Stored records

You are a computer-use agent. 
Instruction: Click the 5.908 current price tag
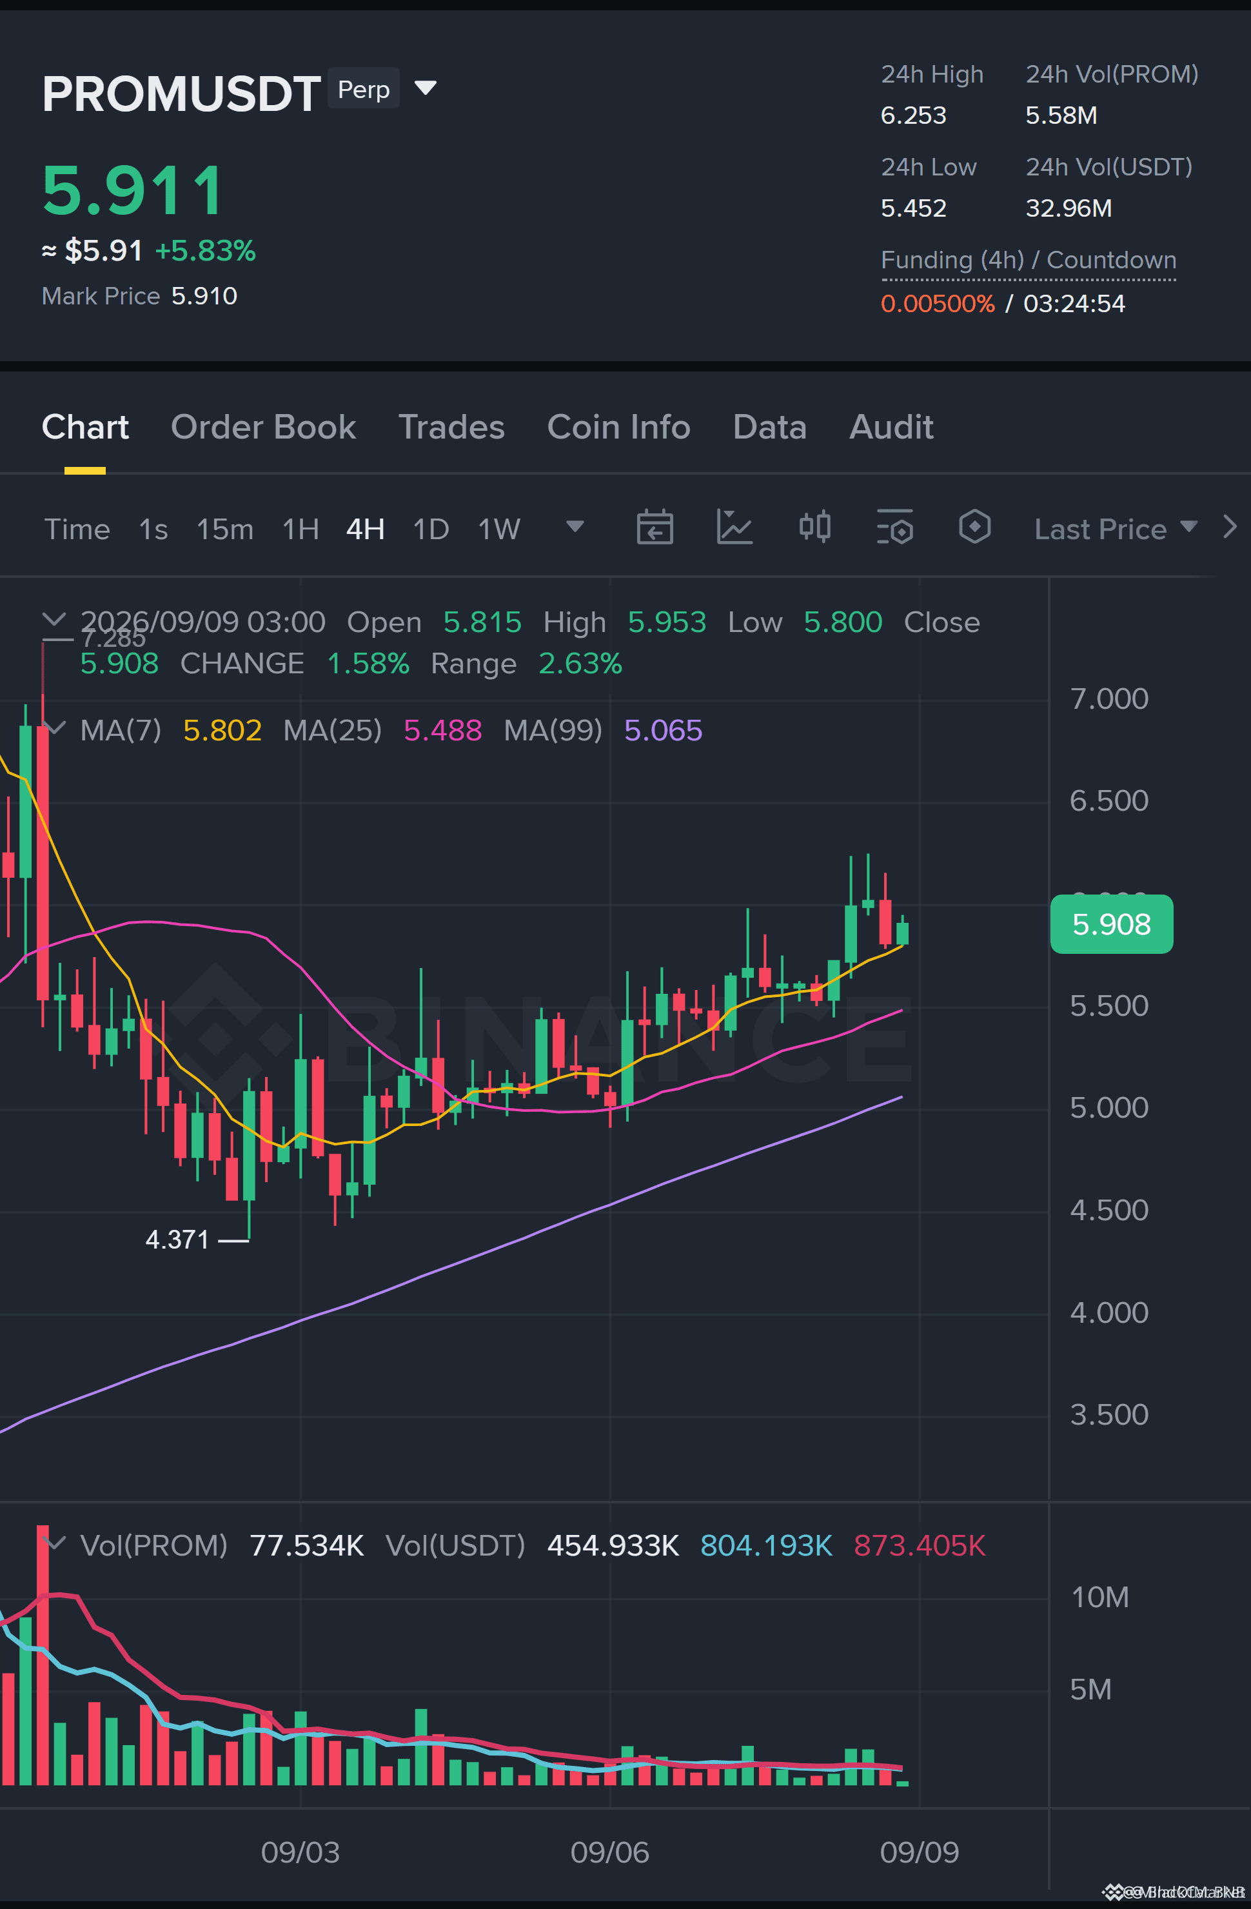(1111, 924)
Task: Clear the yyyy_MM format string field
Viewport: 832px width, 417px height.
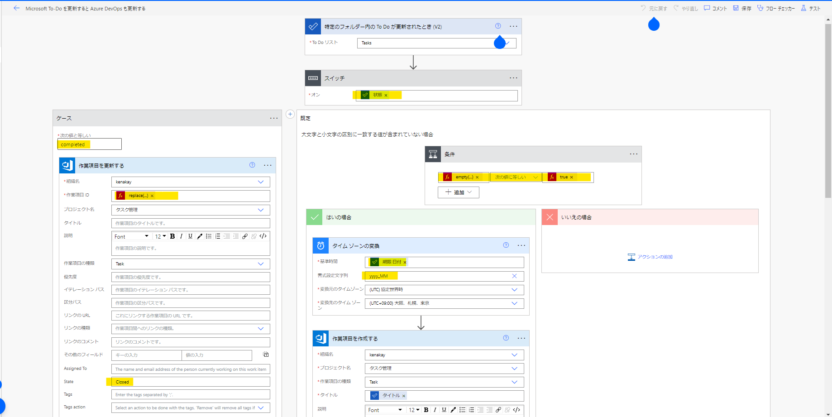Action: [x=514, y=276]
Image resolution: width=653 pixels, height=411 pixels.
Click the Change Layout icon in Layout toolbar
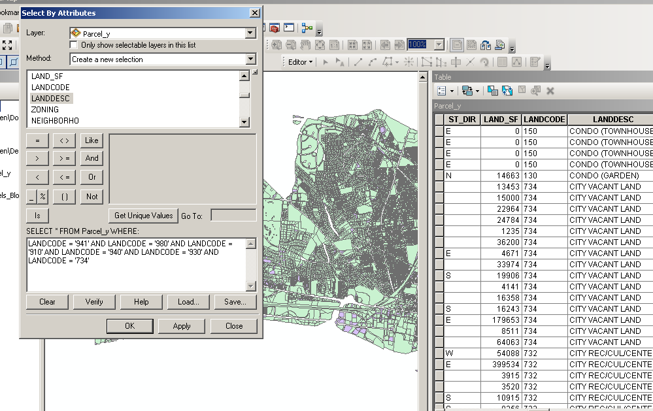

TASK GOAL: Please copy every line of the listing above word for word, leaving out the pictures.

ANSWER:
You are a computer-use agent. 
Instruction: Click the 5.908 current price tag
(1111, 924)
Task: Clear the yyyy_MM format string field
Viewport: 832px width, 417px height.
Action: [x=514, y=276]
Image resolution: width=653 pixels, height=411 pixels.
Click the Change Layout icon in Layout toolbar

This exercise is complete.